+++ 所示数据

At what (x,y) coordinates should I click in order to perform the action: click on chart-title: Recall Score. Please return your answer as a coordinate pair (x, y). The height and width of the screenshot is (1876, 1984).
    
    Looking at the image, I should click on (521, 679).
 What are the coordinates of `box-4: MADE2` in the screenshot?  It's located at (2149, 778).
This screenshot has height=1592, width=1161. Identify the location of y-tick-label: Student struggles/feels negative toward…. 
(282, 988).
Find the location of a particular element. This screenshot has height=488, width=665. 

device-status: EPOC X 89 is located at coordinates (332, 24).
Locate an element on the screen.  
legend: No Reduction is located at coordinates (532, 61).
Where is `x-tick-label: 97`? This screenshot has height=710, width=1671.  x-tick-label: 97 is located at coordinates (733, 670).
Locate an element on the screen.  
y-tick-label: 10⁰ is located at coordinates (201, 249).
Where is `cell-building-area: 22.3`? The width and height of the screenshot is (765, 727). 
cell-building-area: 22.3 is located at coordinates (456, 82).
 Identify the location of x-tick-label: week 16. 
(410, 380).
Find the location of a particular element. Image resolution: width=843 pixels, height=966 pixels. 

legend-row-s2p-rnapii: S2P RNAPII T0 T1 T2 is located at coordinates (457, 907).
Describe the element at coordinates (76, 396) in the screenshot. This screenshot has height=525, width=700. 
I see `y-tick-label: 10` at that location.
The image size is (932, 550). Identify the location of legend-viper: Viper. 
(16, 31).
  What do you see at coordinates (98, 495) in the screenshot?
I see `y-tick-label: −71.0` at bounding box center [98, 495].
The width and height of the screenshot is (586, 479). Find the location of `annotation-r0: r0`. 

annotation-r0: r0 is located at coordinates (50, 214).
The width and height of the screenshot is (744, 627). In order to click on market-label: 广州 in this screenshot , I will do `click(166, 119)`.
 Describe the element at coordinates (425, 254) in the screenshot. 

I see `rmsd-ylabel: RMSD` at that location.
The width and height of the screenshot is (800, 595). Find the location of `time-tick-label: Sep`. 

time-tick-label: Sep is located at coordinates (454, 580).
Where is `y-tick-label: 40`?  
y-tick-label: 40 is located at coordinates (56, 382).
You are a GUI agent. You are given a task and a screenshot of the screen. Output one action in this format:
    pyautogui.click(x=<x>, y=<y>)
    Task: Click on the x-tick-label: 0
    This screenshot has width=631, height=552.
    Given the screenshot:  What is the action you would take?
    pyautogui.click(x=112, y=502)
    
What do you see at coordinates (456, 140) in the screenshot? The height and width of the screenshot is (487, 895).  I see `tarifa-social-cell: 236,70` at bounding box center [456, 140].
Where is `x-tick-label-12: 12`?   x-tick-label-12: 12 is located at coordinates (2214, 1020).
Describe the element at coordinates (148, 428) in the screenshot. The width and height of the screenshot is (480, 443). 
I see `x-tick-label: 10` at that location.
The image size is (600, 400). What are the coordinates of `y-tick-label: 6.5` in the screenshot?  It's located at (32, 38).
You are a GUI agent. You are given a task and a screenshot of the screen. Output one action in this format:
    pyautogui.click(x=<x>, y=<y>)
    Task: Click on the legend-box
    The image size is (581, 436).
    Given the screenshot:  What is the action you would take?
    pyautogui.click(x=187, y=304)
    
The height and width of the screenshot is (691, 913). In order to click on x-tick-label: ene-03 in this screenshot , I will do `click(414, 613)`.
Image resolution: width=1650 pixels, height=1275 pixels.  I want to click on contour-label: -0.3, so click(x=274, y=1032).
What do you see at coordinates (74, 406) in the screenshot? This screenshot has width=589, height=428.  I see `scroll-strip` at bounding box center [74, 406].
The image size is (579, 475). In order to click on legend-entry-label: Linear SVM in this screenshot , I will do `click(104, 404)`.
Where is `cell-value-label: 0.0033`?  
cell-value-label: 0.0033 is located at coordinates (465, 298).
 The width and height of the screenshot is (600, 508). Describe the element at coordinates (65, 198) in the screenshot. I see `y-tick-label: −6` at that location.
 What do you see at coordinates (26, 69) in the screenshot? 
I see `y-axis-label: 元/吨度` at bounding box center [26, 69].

++++++

练习说明 –
把上面所有的行转换成一个 JSON 字符串列表，每行对应一个字符串，空行不计。

回答 –
[
  "At what (x,y) coordinates should I click in order to perform the action: click on chart-title: Recall Score. Please return your answer as a coordinate pair (x, y). The height and width of the screenshot is (1876, 1984).",
  "    Looking at the image, I should click on (521, 679).",
  " What are the coordinates of `box-4: MADE2` in the screenshot?  It's located at (2149, 778).",
  "This screenshot has height=1592, width=1161. Identify the location of y-tick-label: Student struggles/feels negative toward…. ",
  "(282, 988).",
  "Find the location of a particular element. This screenshot has height=488, width=665. ",
  "device-status: EPOC X 89 is located at coordinates (332, 24).",
  "Locate an element on the screen.  ",
  "legend: No Reduction is located at coordinates (532, 61).",
  "Where is `x-tick-label: 97`? This screenshot has height=710, width=1671.  x-tick-label: 97 is located at coordinates (733, 670).",
  "Locate an element on the screen.  ",
  "y-tick-label: 10⁰ is located at coordinates (201, 249).",
  "Where is `cell-building-area: 22.3`? The width and height of the screenshot is (765, 727). ",
  "cell-building-area: 22.3 is located at coordinates (456, 82).",
  " Identify the location of x-tick-label: week 16. ",
  "(410, 380).",
  "Find the location of a particular element. Image resolution: width=843 pixels, height=966 pixels. ",
  "legend-row-s2p-rnapii: S2P RNAPII T0 T1 T2 is located at coordinates (457, 907).",
  "Describe the element at coordinates (76, 396) in the screenshot. This screenshot has height=525, width=700. ",
  "I see `y-tick-label: 10` at that location.",
  "The image size is (932, 550). Identify the location of legend-viper: Viper. ",
  "(16, 31).",
  "  What do you see at coordinates (98, 495) in the screenshot?",
  "I see `y-tick-label: −71.0` at bounding box center [98, 495].",
  "The width and height of the screenshot is (586, 479). Find the location of `annotation-r0: r0`. ",
  "annotation-r0: r0 is located at coordinates (50, 214).",
  "The width and height of the screenshot is (744, 627). In order to click on market-label: 广州 in this screenshot , I will do `click(166, 119)`.",
  " Describe the element at coordinates (425, 254) in the screenshot. ",
  "I see `rmsd-ylabel: RMSD` at that location.",
  "The width and height of the screenshot is (800, 595). Find the location of `time-tick-label: Sep`. ",
  "time-tick-label: Sep is located at coordinates (454, 580).",
  "Where is `y-tick-label: 40`?  ",
  "y-tick-label: 40 is located at coordinates (56, 382).",
  "You are a GUI agent. You are given a task and a screenshot of the screen. Output one action in this format:",
  "    pyautogui.click(x=<x>, y=<y>)",
  "    Task: Click on the x-tick-label: 0",
  "    This screenshot has width=631, height=552.",
  "    Given the screenshot:  What is the action you would take?",
  "    pyautogui.click(x=112, y=502)",
  "What do you see at coordinates (456, 140) in the screenshot? The height and width of the screenshot is (487, 895).  I see `tarifa-social-cell: 236,70` at bounding box center [456, 140].",
  "Where is `x-tick-label-12: 12`?   x-tick-label-12: 12 is located at coordinates (2214, 1020).",
  "Describe the element at coordinates (148, 428) in the screenshot. The width and height of the screenshot is (480, 443). ",
  "I see `x-tick-label: 10` at that location.",
  "The image size is (600, 400). What are the coordinates of `y-tick-label: 6.5` in the screenshot?  It's located at (32, 38).",
  "You are a GUI agent. You are given a task and a screenshot of the screen. Output one action in this format:",
  "    pyautogui.click(x=<x>, y=<y>)",
  "    Task: Click on the legend-box",
  "    The image size is (581, 436).",
  "    Given the screenshot:  What is the action you would take?",
  "    pyautogui.click(x=187, y=304)",
  "The height and width of the screenshot is (691, 913). In order to click on x-tick-label: ene-03 in this screenshot , I will do `click(414, 613)`.",
  "Image resolution: width=1650 pixels, height=1275 pixels.  I want to click on contour-label: -0.3, so click(x=274, y=1032).",
  "What do you see at coordinates (74, 406) in the screenshot? This screenshot has width=589, height=428.  I see `scroll-strip` at bounding box center [74, 406].",
  "The image size is (579, 475). In order to click on legend-entry-label: Linear SVM in this screenshot , I will do `click(104, 404)`.",
  "Where is `cell-value-label: 0.0033`?  ",
  "cell-value-label: 0.0033 is located at coordinates (465, 298).",
  " The width and height of the screenshot is (600, 508). Describe the element at coordinates (65, 198) in the screenshot. I see `y-tick-label: −6` at that location.",
  " What do you see at coordinates (26, 69) in the screenshot? ",
  "I see `y-axis-label: 元/吨度` at bounding box center [26, 69]."
]